The first ATE grant (#0502001), connected faculty at the colleges with multiple federally funded marine science research initiatives. The second ATE grant (# 0603248) focused on the community colleges’ course development and articulation agreements with four-year universities. The third ATE grant (#0903128) focused on increasing the capacities of the colleges and collaborating with Pacific Island employers to identify the technical skills they wanted marine and environmental science graduates to have.
“Footlocker workshops are one of the tools that make this NSF ATE grant project unique,” Lauren Wetzell, an education specialist at Kewalo Marine Laboratory, wrote in an email. The three-day workshops teach faculty and selected students to use advanced technology equipment and apply what they learn in the field to understand current marine conservation issues.

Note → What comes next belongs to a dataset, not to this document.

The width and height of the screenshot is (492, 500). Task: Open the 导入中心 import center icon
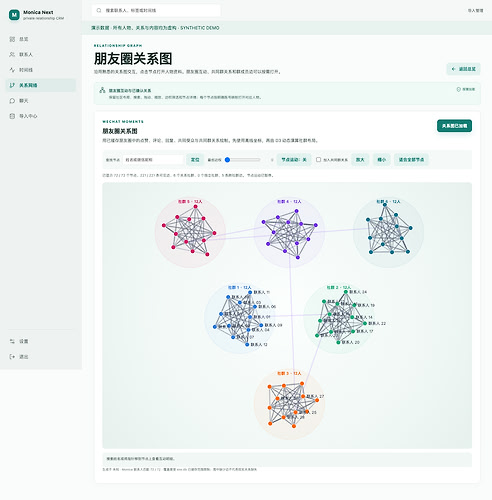pyautogui.click(x=12, y=116)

The footlockers of equipment are then shipped to the five campuses for faculty and students to use.
In 2017, for example, the marine science faculty from Palau Community College (PCC) and research staff from the Palau International Coral Reef Center hosted a foot locker workshop where Richmond and Stanford University Professor Robert Dunbar, also a world-renowned coral reef expert, taught participants how to use several tools to measure the water quality near coral reefs.

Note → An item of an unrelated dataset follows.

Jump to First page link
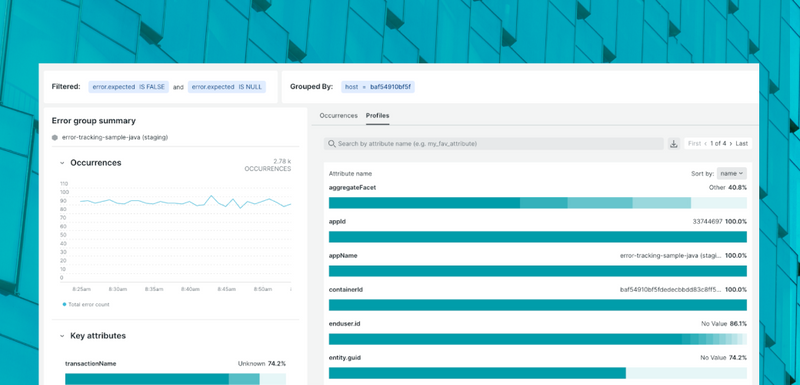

Marrying Traditional Knowledge & Practices with Western Science
A big lesson for Richmond has been the value of experiential learning. Through the ATE grants he has learned that engaging students with hands-on learning lessens the intimidation that some Pacific Islanders feel about Western science. It also helps the students appreciate the science woven into Pacific Island cultures.
Because Pacific Island communities have depended on coastal fisheries and natural lands for their survival for generations, many islanders have great observational skills and know basic ecology and biology concepts, Richmond said.

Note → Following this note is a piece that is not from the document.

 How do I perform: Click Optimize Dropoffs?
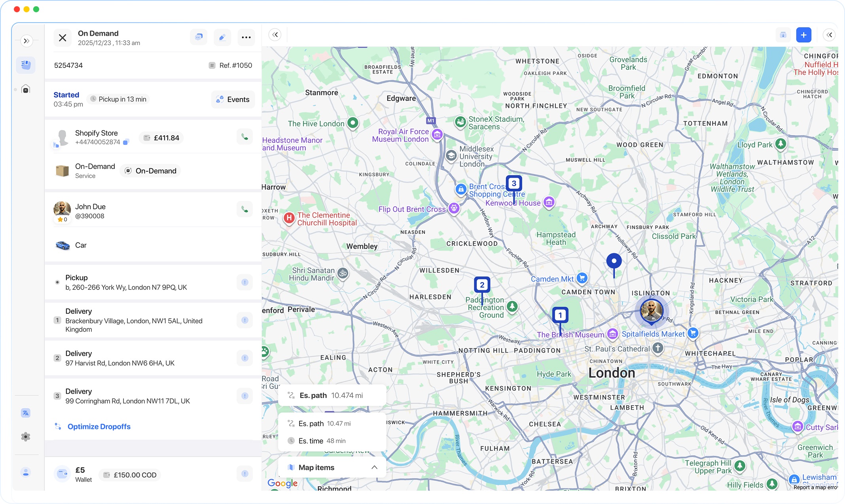(x=99, y=426)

He describes himself as “a big fan of traditional ecological knowledge,” but notes that traditional environmental practices have previously not had to deal with hazards like pesticides and rising sea levels from climate change.
“What we’re really doing in our program is marrying the best of traditional knowledge and cultural practices that have been sustainable for thousands of years, but adding to it the technological element of modern science and tools that enable them to face the challenges that are occurring today,” he said.
A phenomenon that Richmond calls “a bitter pill” is that the college students being prepared to fill key positions in private sector, government agencies, and non-government conservation organizations may soon have no choice but to use their STEM skills elsewhere.
“In addition to getting that local capacity, it’s unfortunate to say by we’re actually preparing students for the day when they may have to evacuate and abandon their island because of climate change and sea-level rise and get gainful employment in the United States or wherever else they move,” he said.
Unusually high spring tides known as “king tides” have already damaged the limited drinking water supply of the Marshall Islands, Richmond said. Some people in the “first wave of environmental refugees” are living in a 300-tent encampment of homeless people near Honolulu. One of the families he talked with there had nine people surviving on one adult’s fast food wages.
His hope is that students enrolled in the marine and environmental science programs at the five Pacific Island community colleges will have the skills both to help their communities cope with climate change challenges and to support their families on their home islands or, if they must move, in other places.